Supplied material
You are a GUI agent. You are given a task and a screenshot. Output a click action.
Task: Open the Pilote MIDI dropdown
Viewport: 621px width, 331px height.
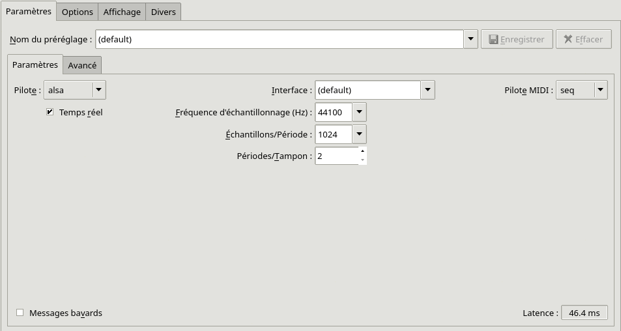(600, 90)
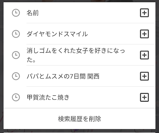The width and height of the screenshot is (159, 133).
Task: Click the clock icon next to 消しゴムをくれた女子
Action: click(x=16, y=55)
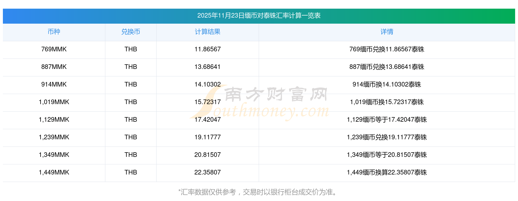The image size is (518, 201).
Task: Click THB in the 914MMK row
Action: [131, 84]
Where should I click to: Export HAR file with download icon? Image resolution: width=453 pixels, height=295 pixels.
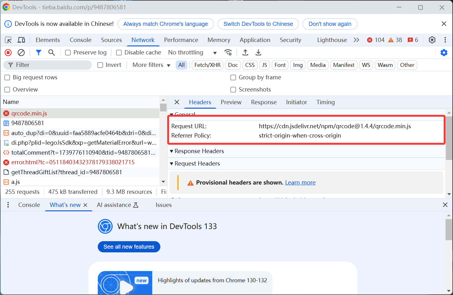[x=258, y=53]
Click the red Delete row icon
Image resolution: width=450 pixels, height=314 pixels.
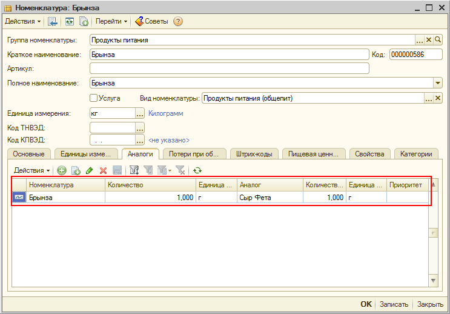(103, 171)
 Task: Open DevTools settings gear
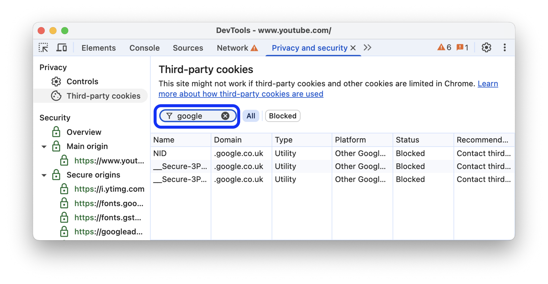pos(486,47)
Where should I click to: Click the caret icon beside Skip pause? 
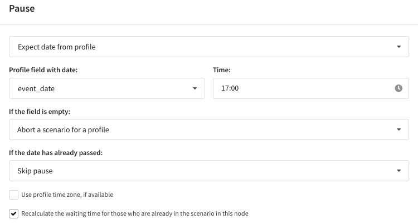tap(399, 171)
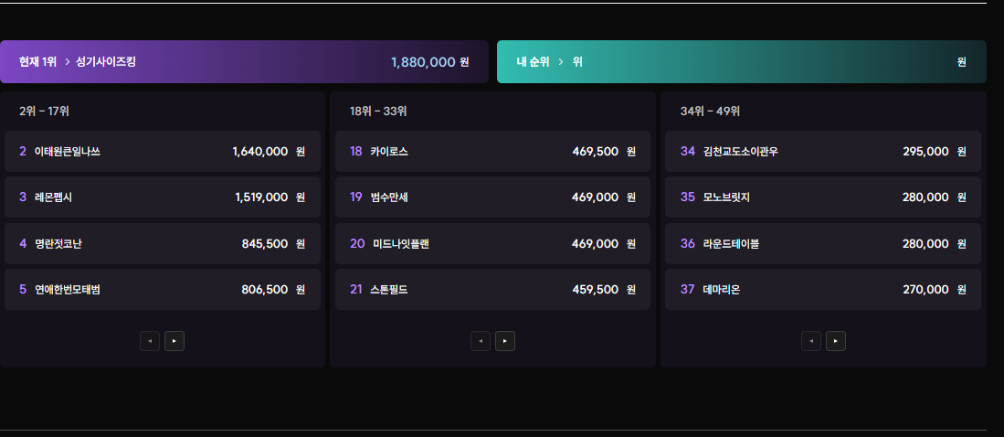Viewport: 1004px width, 437px height.
Task: Click rank 37 데마리온 entry
Action: pos(823,290)
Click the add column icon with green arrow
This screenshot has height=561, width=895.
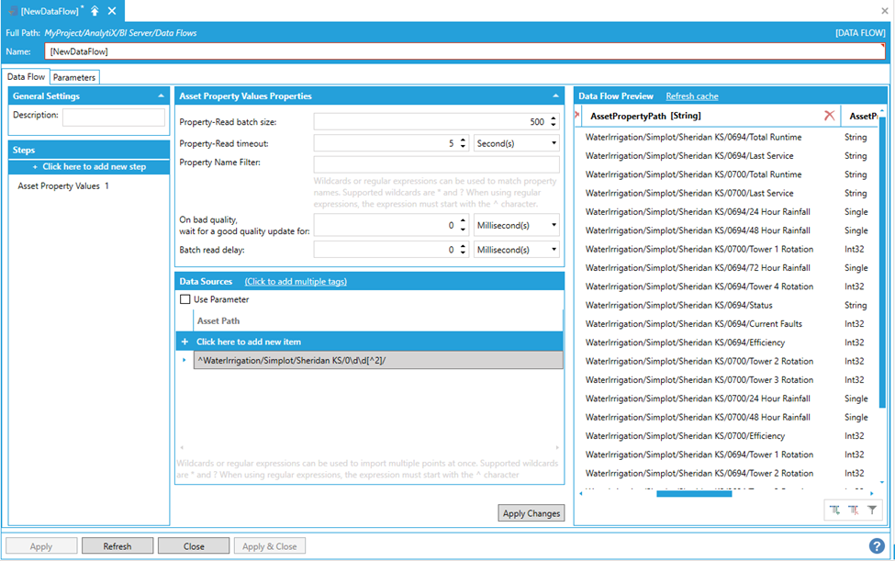point(834,510)
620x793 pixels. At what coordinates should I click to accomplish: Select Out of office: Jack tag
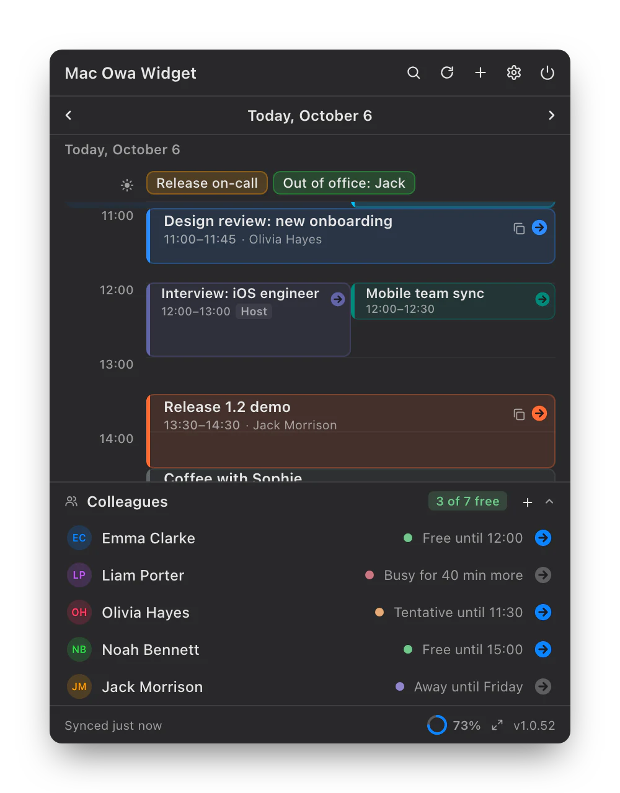pos(344,183)
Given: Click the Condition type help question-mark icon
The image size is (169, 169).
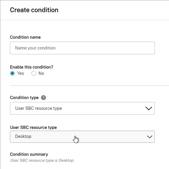Looking at the screenshot, I should click(x=43, y=98).
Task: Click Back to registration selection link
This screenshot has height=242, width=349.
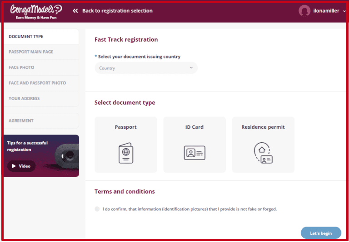Action: point(117,11)
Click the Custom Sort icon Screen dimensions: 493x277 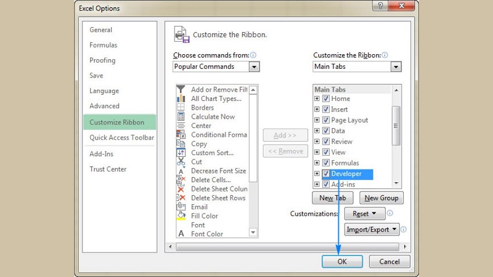tap(181, 153)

Problem statement
Take the records above from their first line through the line with "Click the red Delete row icon" and set those lines down word for word, minus the pictures.

Final answer
You are a GUI agent. You are given a task and a screenshot. Output a click action.
Task: Open the Pilote MIDI dropdown
Viewport: 621px width, 331px height.
(600, 90)
The width and height of the screenshot is (159, 133).
Task: Click the clock icon next to 消しゴムをくれた女子
Action: click(x=16, y=55)
The image size is (518, 201).
Task: Click THB in the 914MMK row
Action: [131, 84]
Where should I click to: Export HAR file with download icon? Image resolution: width=453 pixels, height=295 pixels.
[x=258, y=53]
Click the red Delete row icon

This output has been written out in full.